WORK REQUEST:
Taking the data below, please print only the lines from the line holding "You are a computer-use agent." to the line holding "Reload the invoice detail page", inclusive, with pictures omitted.

INPUT RECORDS:
══════════

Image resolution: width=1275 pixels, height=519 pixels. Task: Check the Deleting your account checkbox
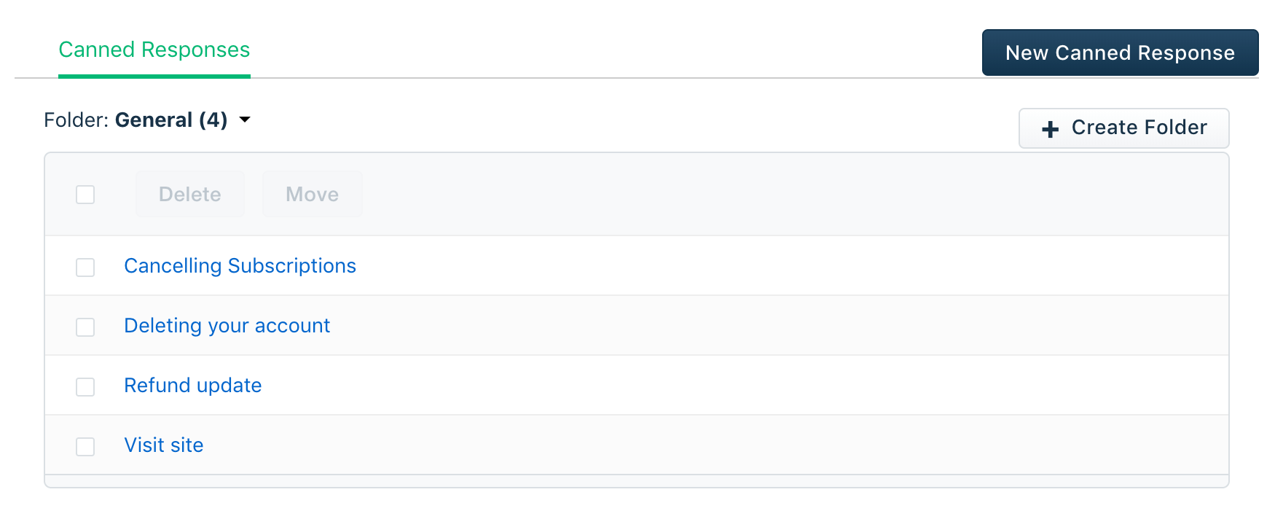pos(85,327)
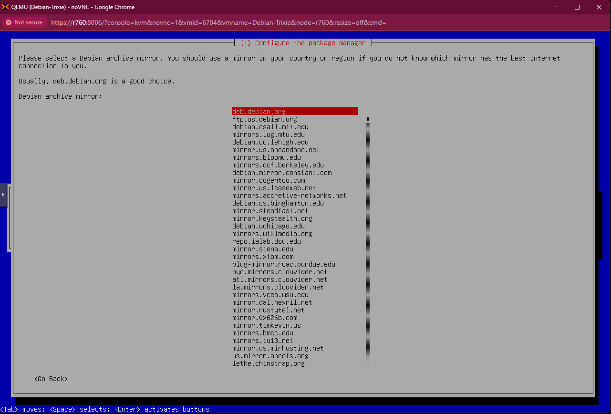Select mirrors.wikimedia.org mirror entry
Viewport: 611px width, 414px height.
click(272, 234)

══════════

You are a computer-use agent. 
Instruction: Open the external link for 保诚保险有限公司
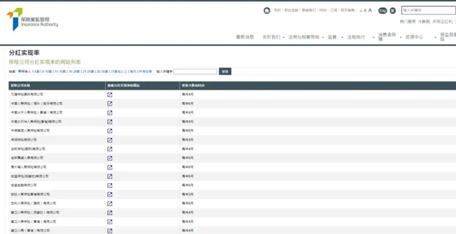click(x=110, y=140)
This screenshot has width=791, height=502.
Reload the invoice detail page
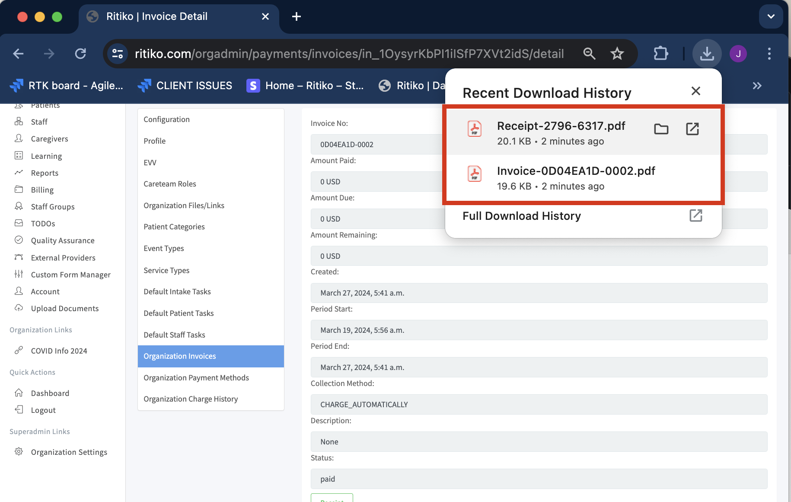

══════════

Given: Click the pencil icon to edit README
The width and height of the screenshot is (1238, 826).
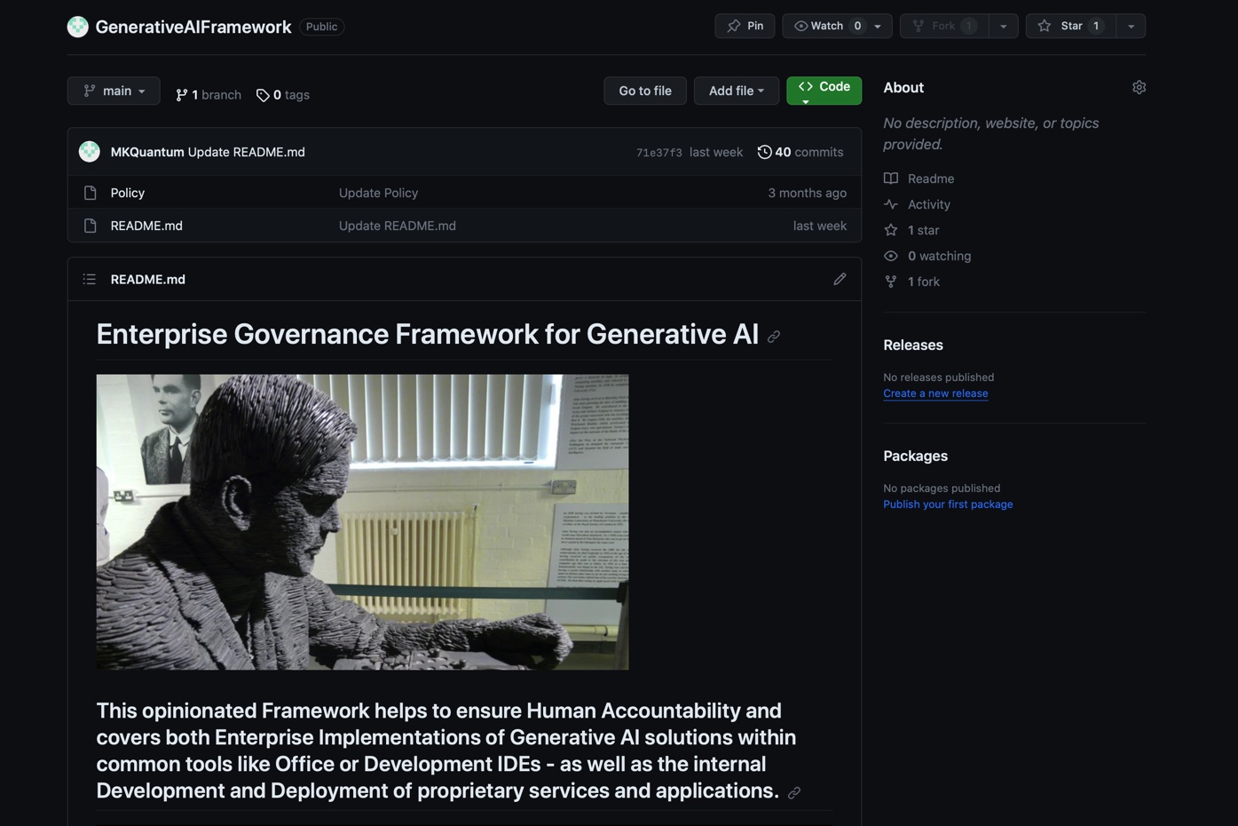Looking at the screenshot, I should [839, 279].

══════════

SOLUTION TO THE EXERCISE:
You are a computer-use agent. 
Instruction: Open the external link for 保诚保险有限公司
click(x=110, y=140)
This screenshot has width=791, height=502.
Reload the invoice detail page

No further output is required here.